(Stated problem): Output the rows below as a JSON list of strings, one string per line with blank lines dropped, beginning at the line containing "How do I perform: Click" and ending with the line containing "click(1417, 17)". Omit the pictures from your answer.

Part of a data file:
>>>

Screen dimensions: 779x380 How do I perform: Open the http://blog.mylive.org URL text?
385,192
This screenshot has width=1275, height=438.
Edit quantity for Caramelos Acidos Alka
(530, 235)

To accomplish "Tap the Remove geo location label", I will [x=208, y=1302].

<<<
>>>

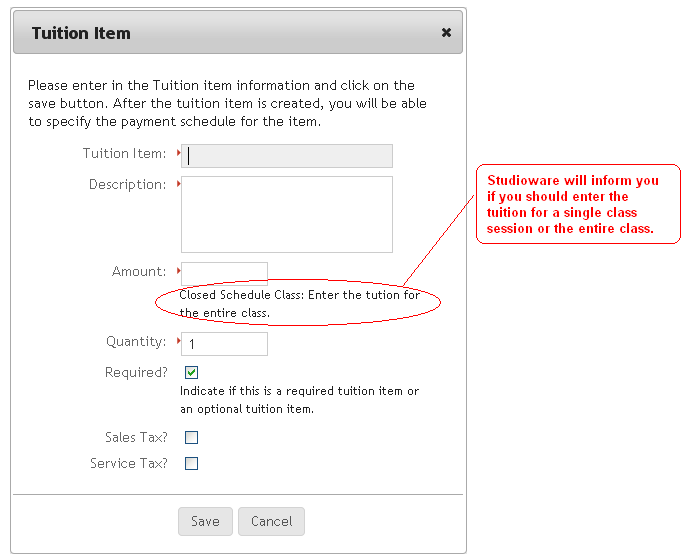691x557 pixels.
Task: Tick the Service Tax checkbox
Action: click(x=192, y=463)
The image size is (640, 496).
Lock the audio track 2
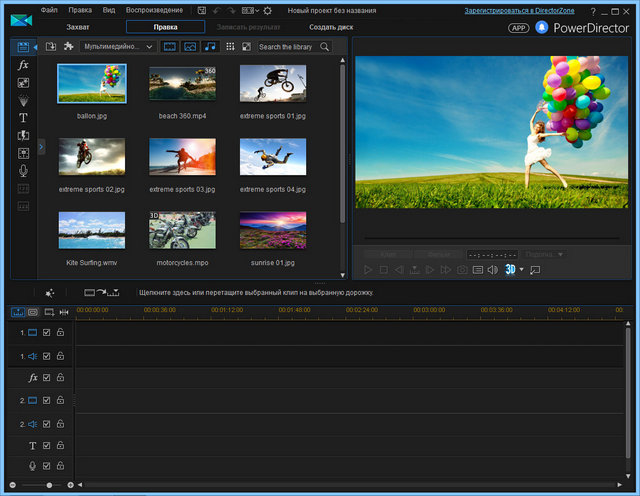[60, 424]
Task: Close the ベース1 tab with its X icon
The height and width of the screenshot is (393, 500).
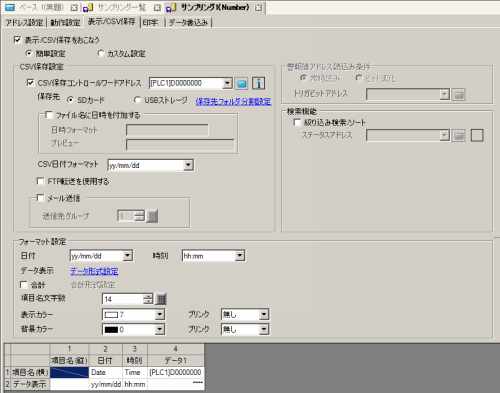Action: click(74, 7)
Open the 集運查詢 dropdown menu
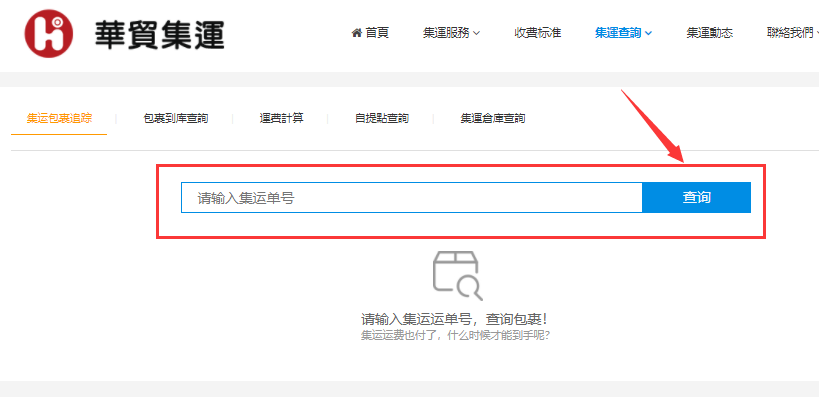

<<<
>>>

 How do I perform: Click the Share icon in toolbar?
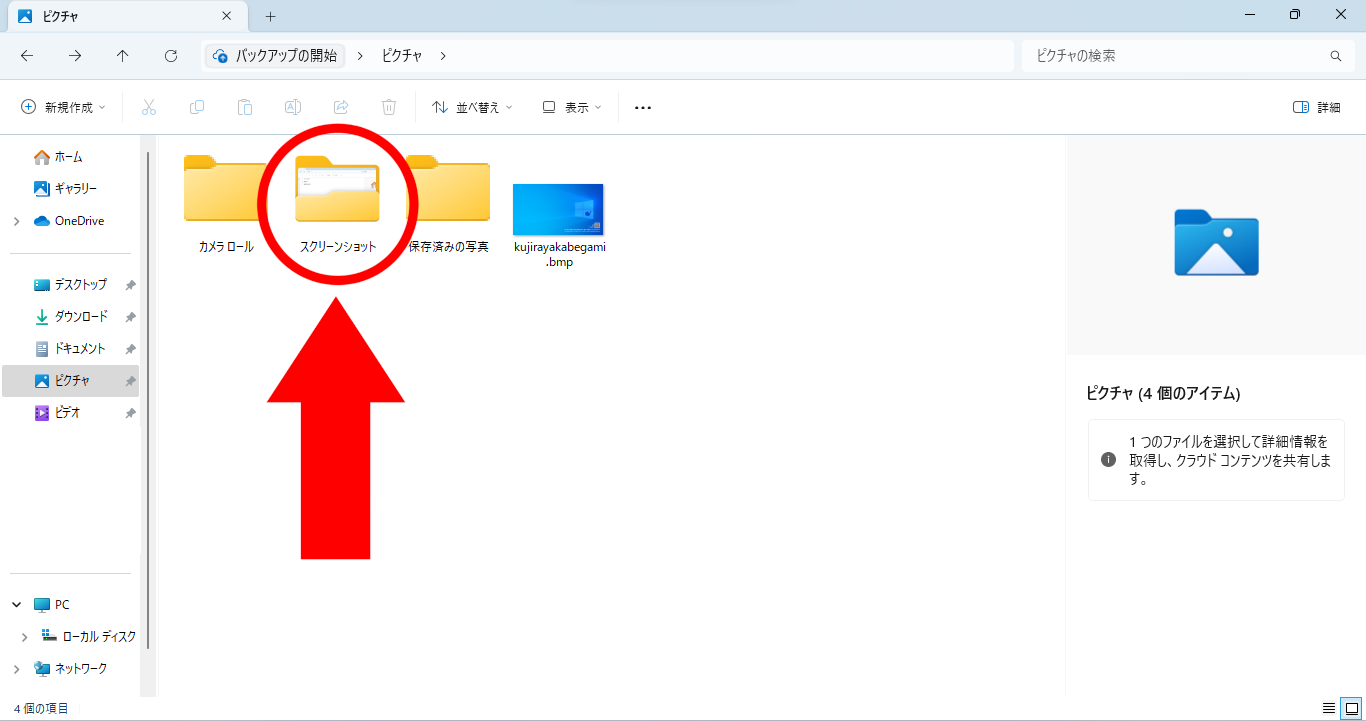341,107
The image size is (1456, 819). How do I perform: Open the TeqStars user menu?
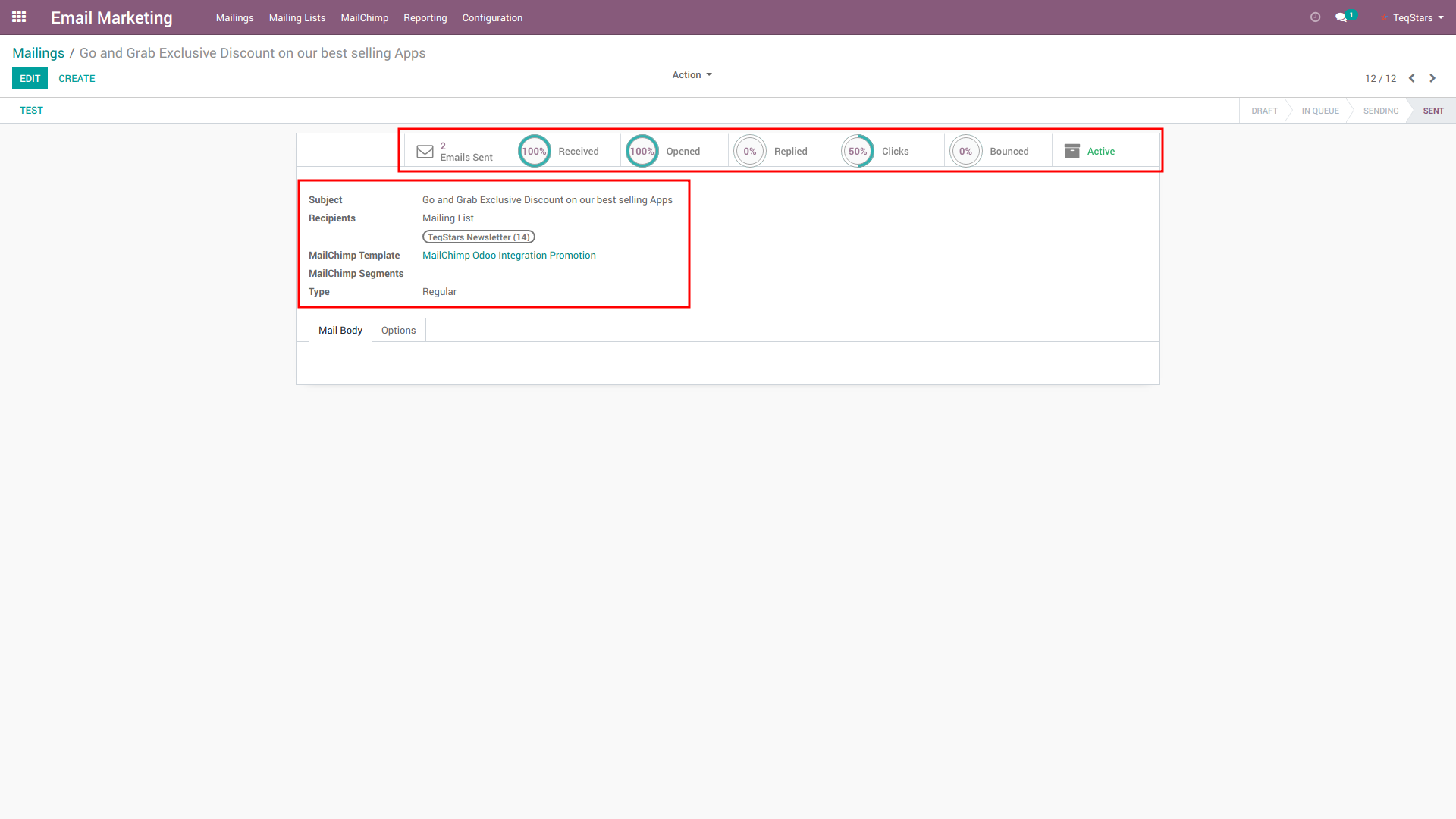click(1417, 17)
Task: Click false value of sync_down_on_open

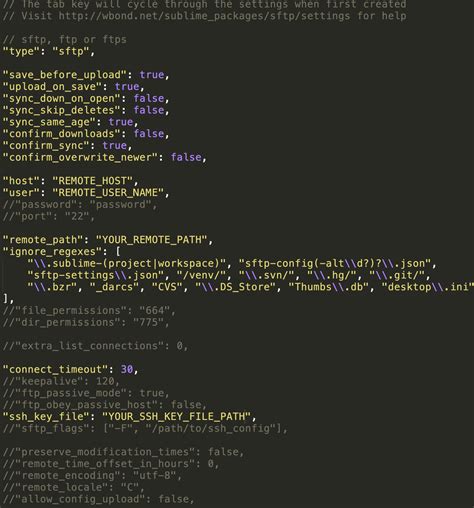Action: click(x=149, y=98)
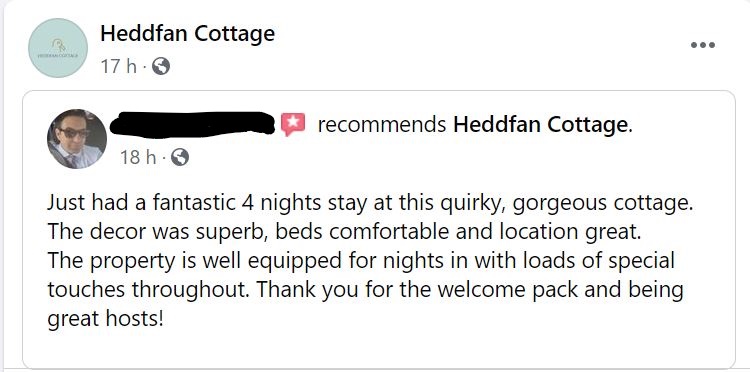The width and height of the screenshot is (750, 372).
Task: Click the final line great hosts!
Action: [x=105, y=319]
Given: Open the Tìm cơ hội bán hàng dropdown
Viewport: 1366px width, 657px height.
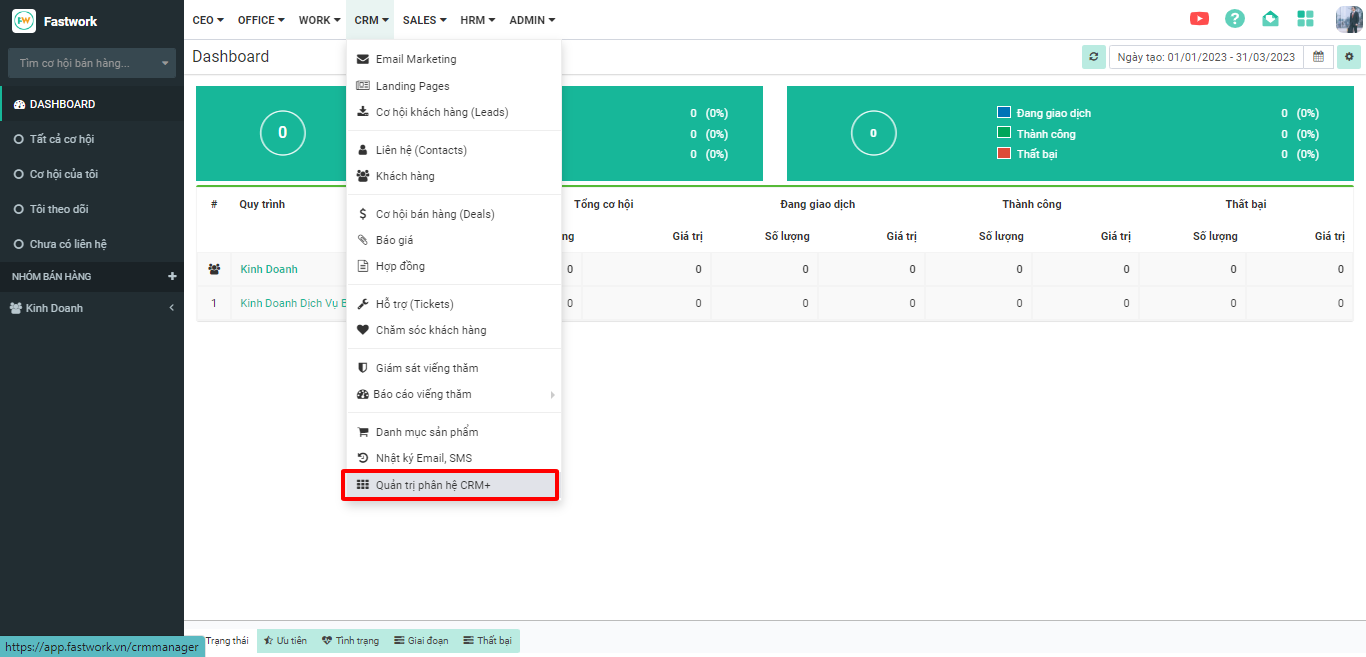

<<<

(Written reply):
[
  " How do I perform: Click the Share icon in toolbar?",
  "341,107",
  "The image size is (1456, 819). How do I perform: Open the TeqStars user menu?",
  "click(1417, 17)"
]